In a talk about his nonfiction bestseller “Locking Up Our Own,” Yale Law School professor James Forman Jr. LAW ’92 shed light on issues of race and criminal justice in the U.S.

The talk, which took place on Wednesday at the Yale School of Management, was organized by “Convening Yale,” an initiative which brings faculty members to SOM to discuss their research in intimate settings. During the talk, Forman argued that black communities have historically been treated unfairly by the U.S. government and law enforcement officials. He stressed that the challenges these communities faced, particularly in the 1960s, affected how they were treated by the criminal justice system.

“In the last 50 years in this country, rising crime, violence, addiction and the fear that they created, especially in black communities … helped feed punitive impulses,” Forman said.

In particular, he spoke of what he described as a heroin “epidemic” that “devastated” black communities in the 1960s. Rather than treating drug addiction in black communities as an issue for social services, he said, the government mandated that law enforcement programs deal with addiction, leading to high rates of incarceration.

Forman said that when he worked as a public defender in Washington from 1990 to 1997, “one in two black men” were under criminal justice supervision.

While writing his book, Forman said, he searched through library archives in D.C., where he found letters to black elected officials from their constituents expressing grievances about the “underprotection” of people in black communities.

Forman explained that in the 1970s — following the elimination of Jim Crow–era regulations — black officials were inspired to “make the law work and to … respond to those letter writers.”

According to Forman, one of the greatest challenges that newly elected black officials faced at that time was that they represented communities that “lacked the resources to protect themselves.” He added that these officials wanted the U.S. government to “do for black communities what they had done for Europe after World War II:” reindustrialize and reinvest.

“[My book] is a story about African-American elected officials,” Forman said. “But it is also about the constraints that they were under.”

Addressing his audience directly, Forman said that it is up to leaders in the fields of business and management to introduce employment policies that treat the formerly incarcerated with compassion.

“We have to signal and communicate to people that … we will consider you as a whole person,” Forman said.“One of the most powerful things you can do to keep someone from being incarcerated in the first instance, and then avoid being reincarcerated if they have been released, is a job.”

Forman highlighted a number of companies that already employ such strategies, such as Ford Motor Co., which he said “markets its internships to people who are in prison or coming out of prison.”

In an email to the News, professor of management James Baron, who introduced Forman and moderated the event, said that he admires Forman’s accomplishments and considers his book “compelling and thought-provoking.”

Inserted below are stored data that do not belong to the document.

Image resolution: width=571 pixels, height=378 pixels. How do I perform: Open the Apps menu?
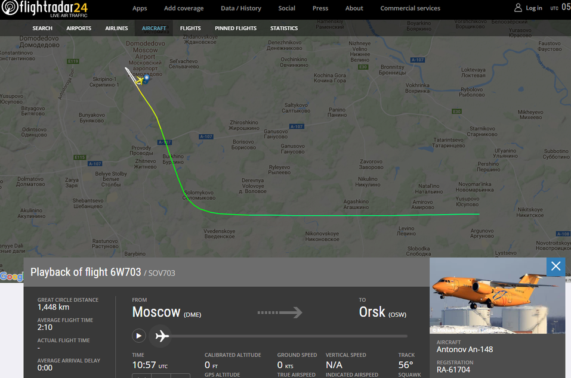(140, 8)

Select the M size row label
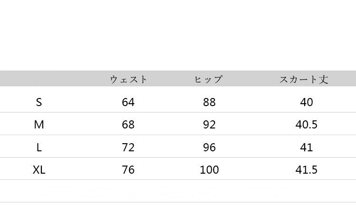pos(39,125)
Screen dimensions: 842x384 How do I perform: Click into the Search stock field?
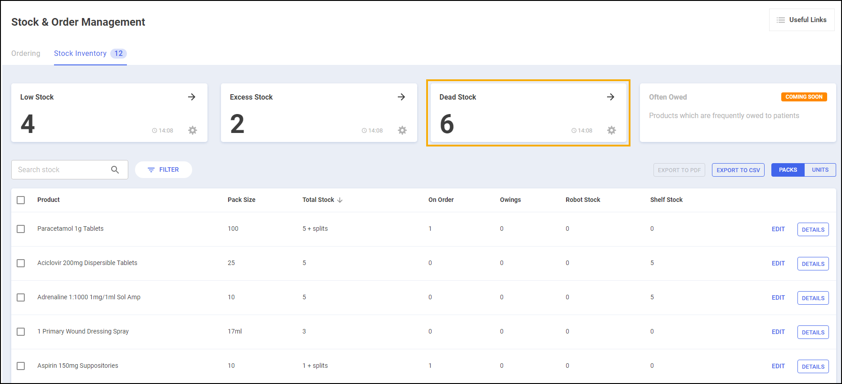61,170
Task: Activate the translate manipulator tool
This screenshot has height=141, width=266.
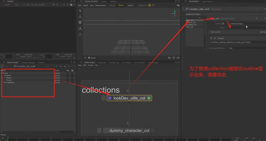Action: (80, 16)
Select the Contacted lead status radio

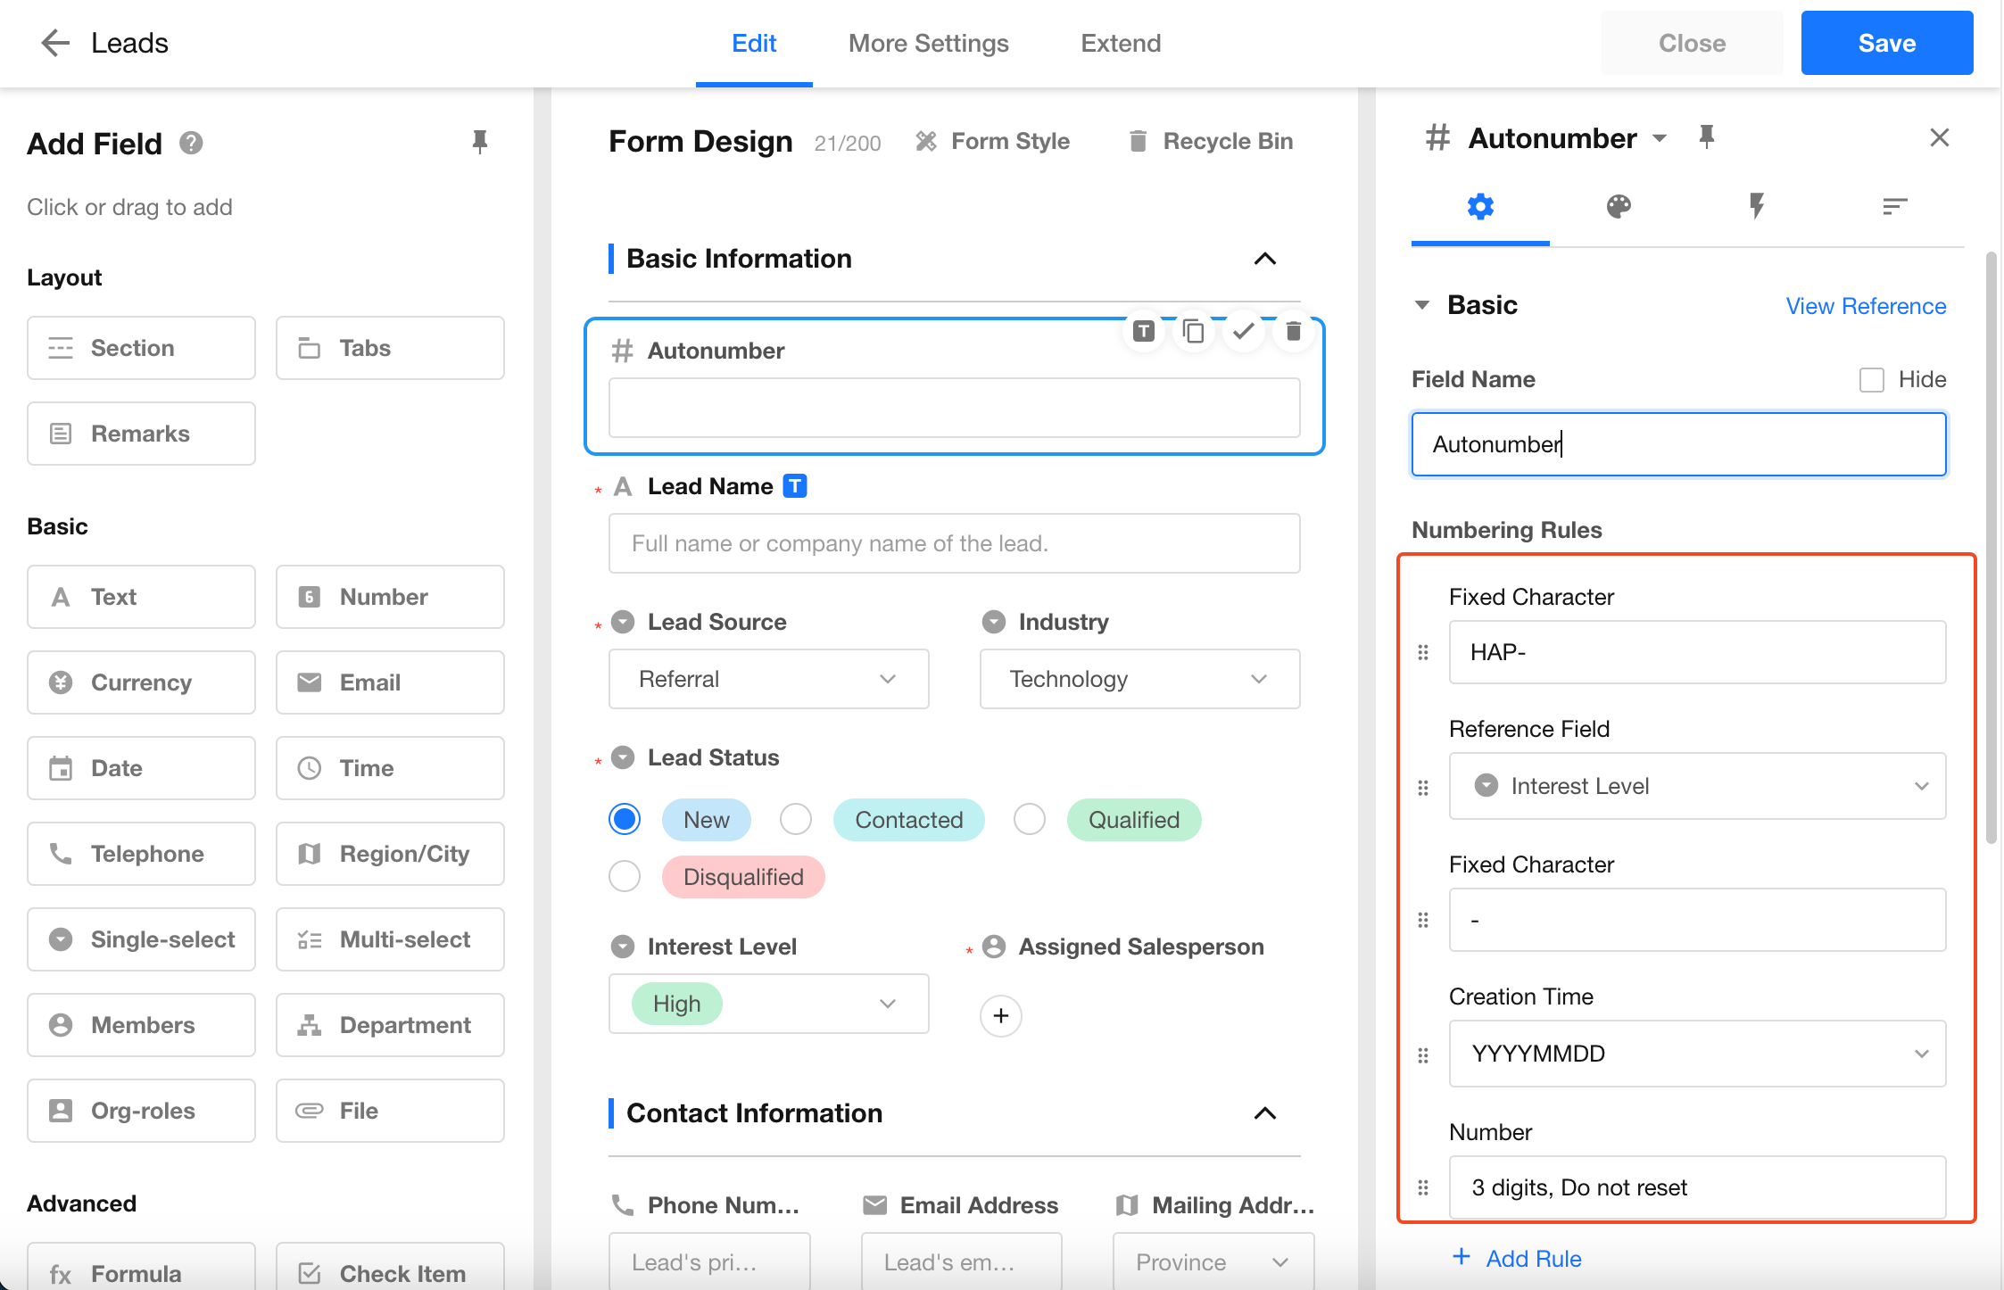pos(796,819)
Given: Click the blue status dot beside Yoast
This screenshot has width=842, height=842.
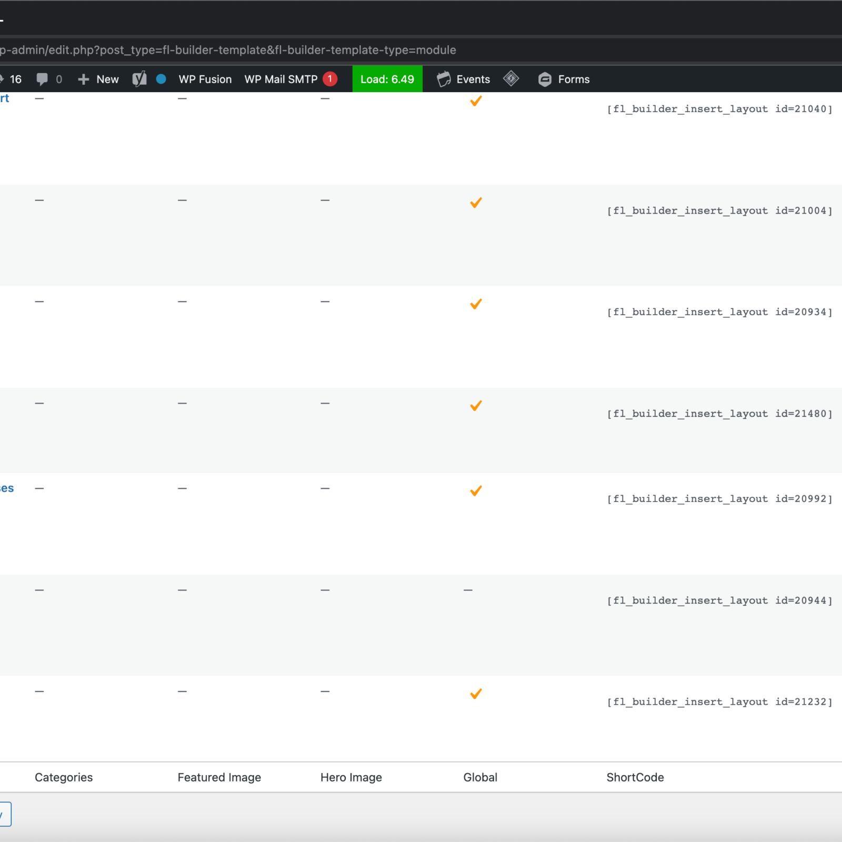Looking at the screenshot, I should coord(162,79).
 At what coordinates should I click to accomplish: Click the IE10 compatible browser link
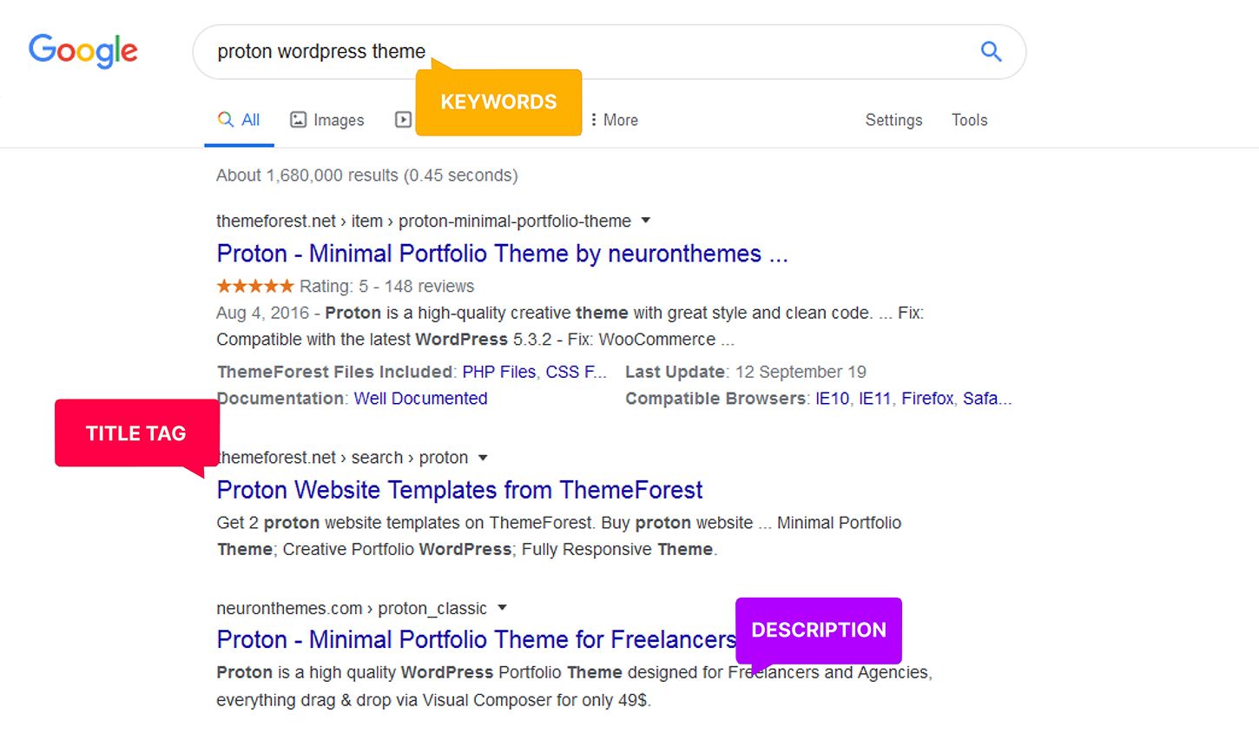click(832, 399)

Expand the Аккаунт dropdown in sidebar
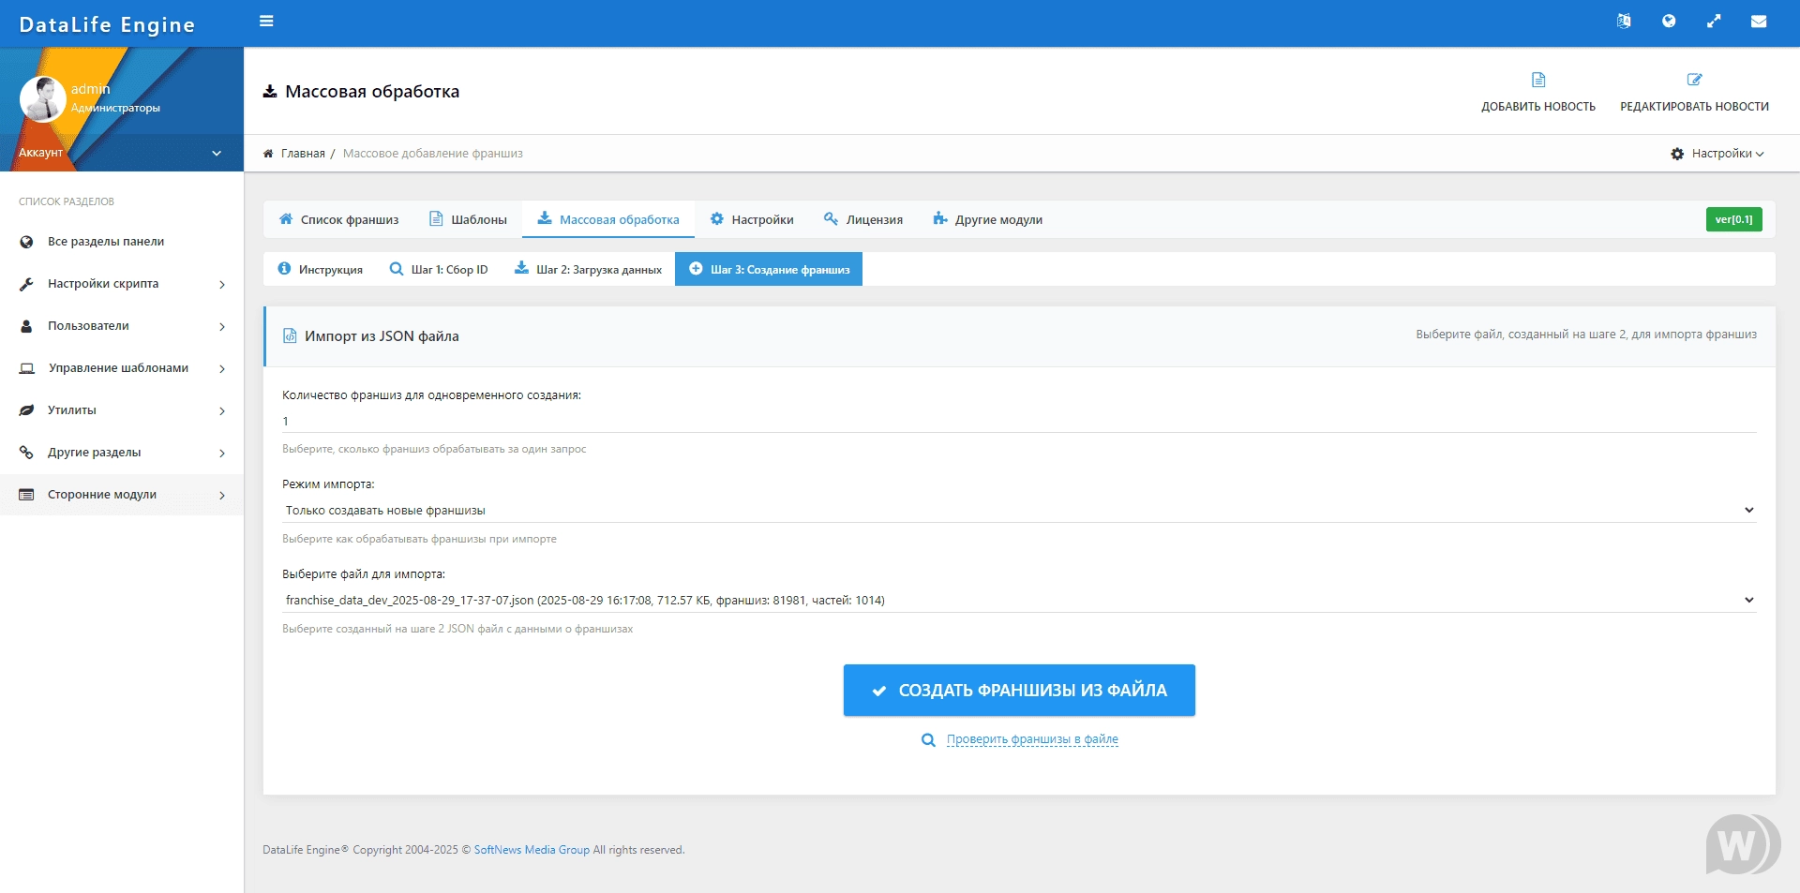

“Forman’s talk underscored not only how business is affected by its social milieu but also how businesses affect society and can serve as powerful agents of social change and betterment — for instance, by providing employment opportunities for former criminals,” Baron said.

The Convening Yale initiative was started by Shyam Sunder, a professor of accounting, economics and finance at SOM. According to the SOM website, “Convening Yale” brings “exceptional scholars” in the arts, humanities, sciences, law, medicine and social sciences to SOM.

Marius Constantin GRD ’20 told the News that the initiative aims to bring speakers to SOM who “would not normally speak there.”

Forman received his bachelors of the arts from Brown University in 1988.